Medicare coverage of Novo Nordisk’s Wegovy could cost up to $145B annually
Novo Nordisk’s (NVO) weight loss drug Wegovy (semaglutide), which can be prescribed to Medicare beneficiaries who are both obese and have cardiovascular disease, could cost the system up to $145B per year.
If all beneficiaries who are eligible for Wegovy were to receive it, it would cost Medicare $34B to $145B annually, depending on the definition of established CVD, according to a report in the Annals of Internal Medicine.
In March, the U.S. FDA approved an additional indication for Wegovy for reduction of major CV events such as heart attack, stroke and death in overweight or obese people with established CVD. This indication made the drug eligible for Medicare coverage for those with heart-related ailments.
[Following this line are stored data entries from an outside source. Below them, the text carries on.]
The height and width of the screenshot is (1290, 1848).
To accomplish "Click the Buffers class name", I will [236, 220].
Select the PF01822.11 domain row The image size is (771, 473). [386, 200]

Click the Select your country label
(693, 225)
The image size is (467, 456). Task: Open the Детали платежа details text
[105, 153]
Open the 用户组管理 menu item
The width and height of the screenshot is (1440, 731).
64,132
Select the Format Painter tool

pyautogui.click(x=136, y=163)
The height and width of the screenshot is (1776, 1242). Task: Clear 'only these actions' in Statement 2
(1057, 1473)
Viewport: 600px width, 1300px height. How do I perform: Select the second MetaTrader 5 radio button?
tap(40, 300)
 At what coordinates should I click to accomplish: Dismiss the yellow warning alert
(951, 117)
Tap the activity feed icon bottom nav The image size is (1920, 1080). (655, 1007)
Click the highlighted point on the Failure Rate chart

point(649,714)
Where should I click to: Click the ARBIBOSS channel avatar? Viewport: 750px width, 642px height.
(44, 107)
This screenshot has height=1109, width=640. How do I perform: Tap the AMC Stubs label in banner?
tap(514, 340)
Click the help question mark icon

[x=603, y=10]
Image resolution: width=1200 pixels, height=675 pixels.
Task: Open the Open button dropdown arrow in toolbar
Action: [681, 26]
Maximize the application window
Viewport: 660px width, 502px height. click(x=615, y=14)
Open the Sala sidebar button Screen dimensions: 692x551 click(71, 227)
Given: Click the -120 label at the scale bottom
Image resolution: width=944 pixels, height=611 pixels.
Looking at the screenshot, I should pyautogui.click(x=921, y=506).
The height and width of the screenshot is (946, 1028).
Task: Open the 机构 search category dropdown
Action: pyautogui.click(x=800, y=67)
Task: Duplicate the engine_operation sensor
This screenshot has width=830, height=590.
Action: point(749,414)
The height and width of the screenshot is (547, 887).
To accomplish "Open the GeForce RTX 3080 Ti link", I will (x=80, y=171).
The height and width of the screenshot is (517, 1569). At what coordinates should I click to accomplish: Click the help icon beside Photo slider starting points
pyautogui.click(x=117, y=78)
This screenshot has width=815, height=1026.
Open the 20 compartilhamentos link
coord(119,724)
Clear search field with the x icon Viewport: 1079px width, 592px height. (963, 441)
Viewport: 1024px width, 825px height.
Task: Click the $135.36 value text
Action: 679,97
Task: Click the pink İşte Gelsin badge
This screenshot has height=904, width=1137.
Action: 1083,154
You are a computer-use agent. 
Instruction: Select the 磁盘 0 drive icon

The $34B figure is based on 3.6M enrollees becoming eligible for Wegovy coverage, while $145B is if 15.2M are eligible, based on a more liberal definition of CVD.
A Kaiser Family Foundation study released in April found that 3.6M Medicare patients could qualify for Wegovy coverage.
Eli Lilly’s (LLY) rival Zepbound (tirzepatide) does not yet have a CVD indication though the company is pursuing it. Data from the phase 3 SUMMIT trial released earlier in August found the drug cut the risk of heart failure by 38% compared to placebo.